### Tasks:
a. Decide whether each statement agrees with the passage below on diet, gut bacteria and osteomyelitis in mice. Answer yes or no for each, and quote the words of the passage that settle it.
(i) A diet that restricted intestinal Prevotella growth kept the mutant mice from developing osteomyelitis.
(ii) Broad-spectrum antibiotic treatment raised intestinal levels of IL-1 beta.
(iii) Dietary changes affected the supply of IL-1 beta in neutrophils.
b. Extend the passage below on diet, gut bacteria and osteomyelitis, picking up after its final sentence.

Start of Text segment

Researchers showed that changing the nutritional composition of the animals’ diets led to marked increases and decreases of certain intestinal bacteria. Affected bacteria included Prevotella, which have been implicated in causing osteomyelitis, arthritis, periodontal disease and other inflammatory disorders in humans.


A diet that limited intestinal Prevotella growth also protected the mutant mice from developing osteomyelitis. The same diet was associated with reduced production of the immune molecule interleukin-1 beta (IL-1 beta) that promotes inflammation. Earlier work from Kanneganti’s laboratory demonstrated that IL-1 beta fueled osteomyelitis in the mutant mice. In this study, researchers reported that dietary changes impacted the supply of IL-1 beta in immune cells called neutrophils.


To confirm the connection between the intestinal microbiome and osteomyelitis, researchers treated mice that were fed the disease-promoting diet with a cocktail of broad-spectrum antibiotics. Treatment was followed by a reduction in Prevotella as well as intestinal levels of Il-1 beta. In addition, fewer mice developed osteomyelitis.

End of Text segment
Start of Records provided

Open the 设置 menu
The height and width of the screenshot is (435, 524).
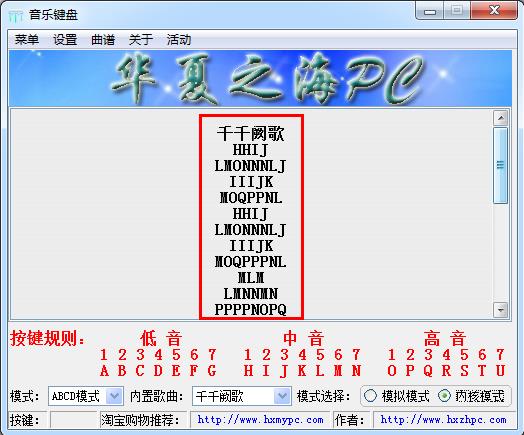point(65,40)
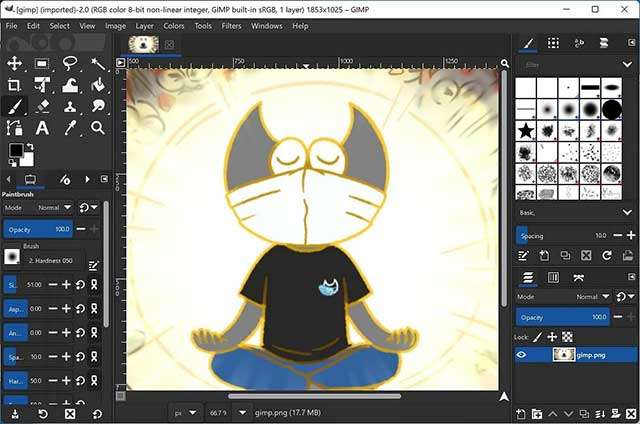The width and height of the screenshot is (640, 424).
Task: Select the Crop tool
Action: (15, 85)
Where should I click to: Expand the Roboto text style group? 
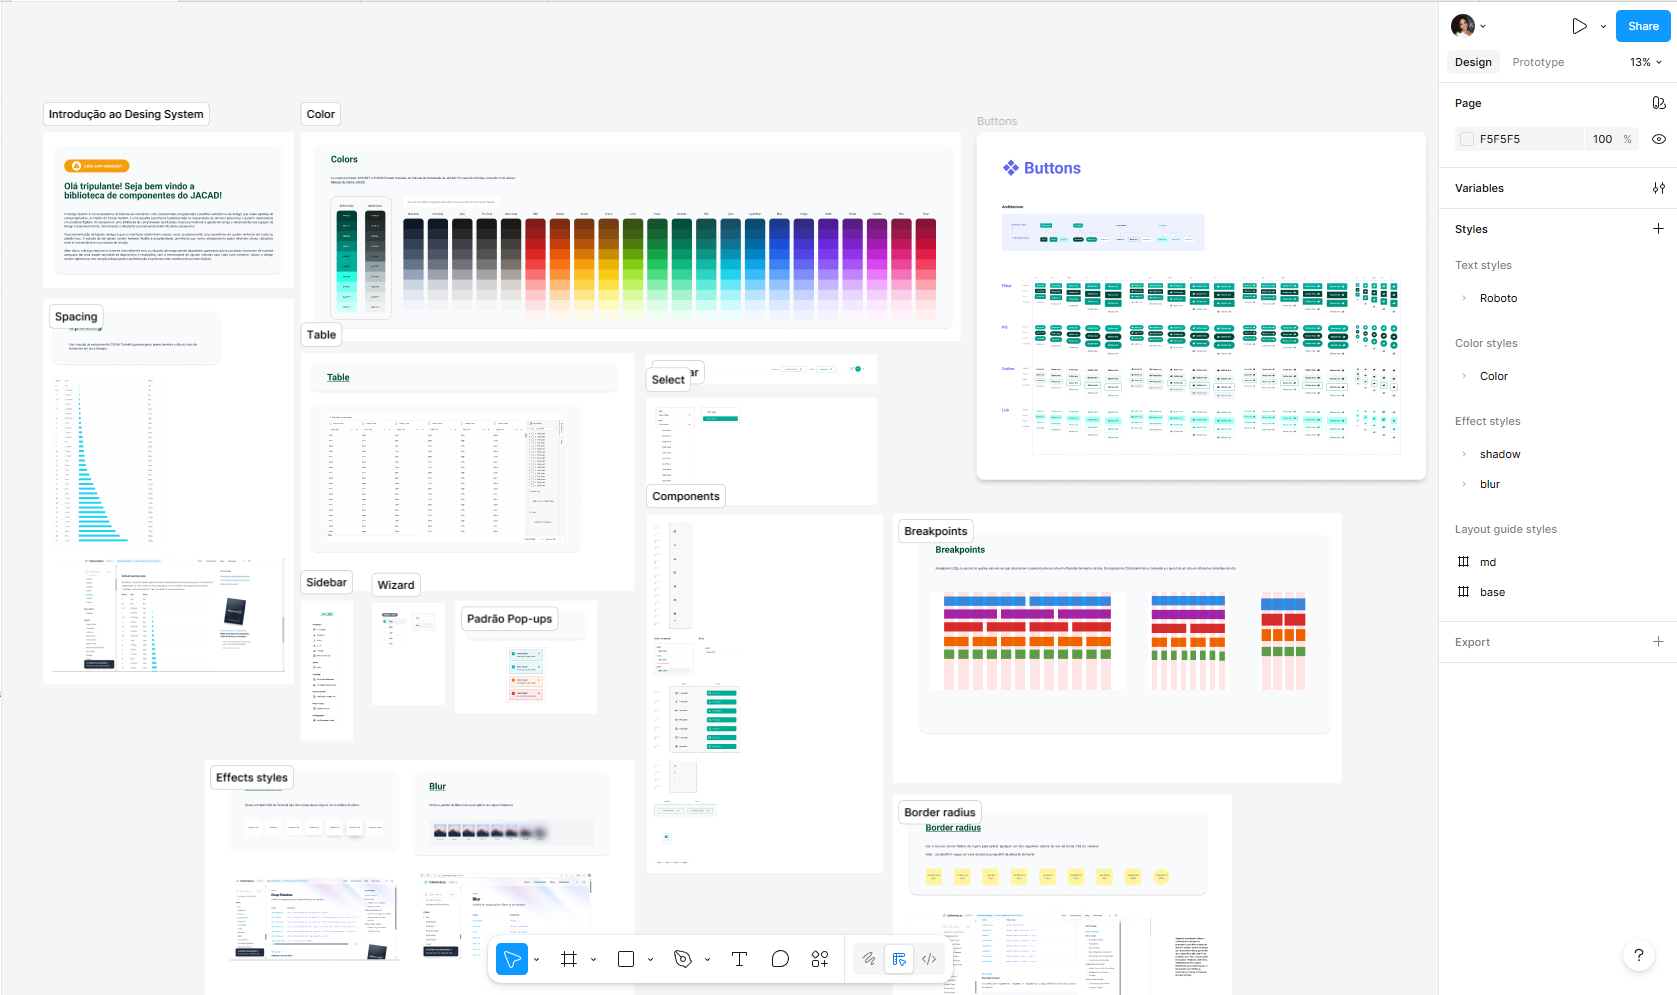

End of Records provided

### Results for each task:
a.
(i) Yes: "A diet that limited intestinal Prevotella growth also protected the mutant mice from developing osteomyelitis."
(ii) No: "Treatment was followed by a reduction in Prevotella as well as intestinal levels of Il-1 beta."
(iii) Yes: "dietary changes impacted the supply of IL-1 beta in immune cells called neutrophils."

b.
In a series of probiotic experiments, investigators demonstrated that transplanting the intestinal microbiome from healthy mice protected the at-risk, mutant mice from osteomyelitis. Probiotics are bacteria and other microorganisms with a demonstrated health benefit. “The results suggest probiotics might provide a more targeted method for suppressing production of IL-1 beta and protecting against autoinflammatory diseases,” said first author John Lukens, Ph.D., a St. Jude postdoctoral fellow.


The research also provided key details about IL-1 beta production and regulation in neutrophils, which are part of the body’s first line of defense. Investigators identified the two enzymes capable of converting the immune molecule from its inactive form to the pro-inflammatory IL-1 beta. The enzymes are caspases 1 and 8. Deleting both enzymes led to a dramatic decline in IL-1 beta in the susceptible mice and protected the animals from osteomyelitis.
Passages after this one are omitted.